Quelque temps plus tard, je quitte la chambre où nous nous étions installés, laissant les deux filles endormies et épuisées. En revenant dans le salon, une surprise m'attend. Un homme parle à la patronne et aux filles ... mais est-ce vraiment un homme ? Une étrange odeur de musc se dégage de lui, ses mains sont bizarres et j'aperçois deux petites cornes sur son front ... Je n'avais encore jamais vu un Nephilim de près et quelque chose me dit que cet être n'est pas très différent de moi. La patronne, encore comblée par ma générosité, me fait signe d'approcher et me présente l'homme sous le nom de Théophile Marchand, le "directeur" de la maison.

Je me présente à mon tour, félicite ce monsieur Marchand pour la bonne tenue de son établissement et lui demande si je peux lui dire quelques mots en privé. Il a l'air surpris, et même un peu méfiant ; a-t-il déjà compris ma nature ? Néammoins, il accède à ma demande et me fait entrer dans son bureau. J'hésite un instant, ignorant complètement comment un Immortel doit s'adresser à un autre, puis je décide de faire au plus simple : la langue de bois m'énerve. Je lui demande donc de but en blanc : "Êtes-vous un Immortel ?"

Il se crispe immédiatement, et je regrette d'avoir été aussi abrupt. Puis il me dit :
"Comment le savez-vous ?... Vous n'êtes pas un Nephilim ...
- Je suis un Selenim." Et pour le prouver, je sors lentement de mes mains de superbes et tranchantes griffes de Lune Noire. Il recule d'un pas et gronde : "Maudit". Je rétracte immédiatement mes griffes et tente de lui expliquer qu'il n'a pas à avoir peur de moi, que je cherche simplement à comprendre qui je suis et qui sont les autres Immortels dont je n'ai eu qu'un aperçu.

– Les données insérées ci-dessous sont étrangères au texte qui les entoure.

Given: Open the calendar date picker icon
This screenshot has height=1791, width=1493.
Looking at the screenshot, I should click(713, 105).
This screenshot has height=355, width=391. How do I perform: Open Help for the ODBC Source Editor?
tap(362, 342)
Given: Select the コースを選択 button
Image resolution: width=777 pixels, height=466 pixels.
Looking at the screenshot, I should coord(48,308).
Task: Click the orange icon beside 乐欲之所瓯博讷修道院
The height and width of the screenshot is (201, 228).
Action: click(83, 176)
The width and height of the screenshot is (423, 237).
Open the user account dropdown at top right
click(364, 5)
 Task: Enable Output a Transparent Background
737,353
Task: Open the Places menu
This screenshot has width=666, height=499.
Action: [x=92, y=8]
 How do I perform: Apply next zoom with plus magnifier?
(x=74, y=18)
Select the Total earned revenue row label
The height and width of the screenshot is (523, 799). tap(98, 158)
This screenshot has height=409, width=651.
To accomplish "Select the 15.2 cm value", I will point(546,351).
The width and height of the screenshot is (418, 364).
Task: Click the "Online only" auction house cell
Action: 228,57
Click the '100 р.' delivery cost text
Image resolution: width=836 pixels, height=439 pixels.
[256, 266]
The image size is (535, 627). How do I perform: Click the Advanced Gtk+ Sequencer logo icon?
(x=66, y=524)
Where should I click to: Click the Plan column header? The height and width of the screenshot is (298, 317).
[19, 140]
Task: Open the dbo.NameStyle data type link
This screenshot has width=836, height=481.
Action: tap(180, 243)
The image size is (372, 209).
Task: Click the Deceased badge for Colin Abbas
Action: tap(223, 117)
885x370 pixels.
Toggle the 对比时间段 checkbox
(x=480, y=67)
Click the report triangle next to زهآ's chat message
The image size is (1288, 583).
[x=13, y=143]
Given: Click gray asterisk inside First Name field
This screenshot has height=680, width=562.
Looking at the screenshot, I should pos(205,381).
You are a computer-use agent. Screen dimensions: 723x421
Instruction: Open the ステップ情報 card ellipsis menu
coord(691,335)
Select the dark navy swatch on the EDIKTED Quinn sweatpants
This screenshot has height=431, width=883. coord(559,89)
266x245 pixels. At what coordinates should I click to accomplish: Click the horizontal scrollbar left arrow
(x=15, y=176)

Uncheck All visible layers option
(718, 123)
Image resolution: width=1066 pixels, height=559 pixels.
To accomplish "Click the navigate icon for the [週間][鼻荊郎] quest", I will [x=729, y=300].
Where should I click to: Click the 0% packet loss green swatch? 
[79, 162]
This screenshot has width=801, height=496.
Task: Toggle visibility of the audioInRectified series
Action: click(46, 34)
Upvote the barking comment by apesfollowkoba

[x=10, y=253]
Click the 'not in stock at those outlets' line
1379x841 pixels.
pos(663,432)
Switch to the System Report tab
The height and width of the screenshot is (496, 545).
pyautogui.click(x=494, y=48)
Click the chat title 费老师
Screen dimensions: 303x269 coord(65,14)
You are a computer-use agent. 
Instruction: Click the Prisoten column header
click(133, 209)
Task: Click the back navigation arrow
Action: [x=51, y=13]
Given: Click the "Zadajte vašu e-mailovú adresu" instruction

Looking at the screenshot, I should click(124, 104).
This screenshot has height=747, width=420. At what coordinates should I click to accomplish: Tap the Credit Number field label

Dès qu'il comprend qu'il n'a rien à craindre de moi, il se détend et nous pouvons enfin commencer à parler. J'apprends qu'il se nomme en réalité Hatan le Satyre et qu'aux yeux des Nephilim comme lui, nous autres Selenim sommes des abominations qu'ils ont du mal à comprendre et encore plus à approcher sans crainte. J'essaie à mon tour de lui expliquer ce que je sais de ma nature d'enfant de la Lune Noire, et il est difficile d'accepter une chose pareille sans trembler, même pour un Immortel.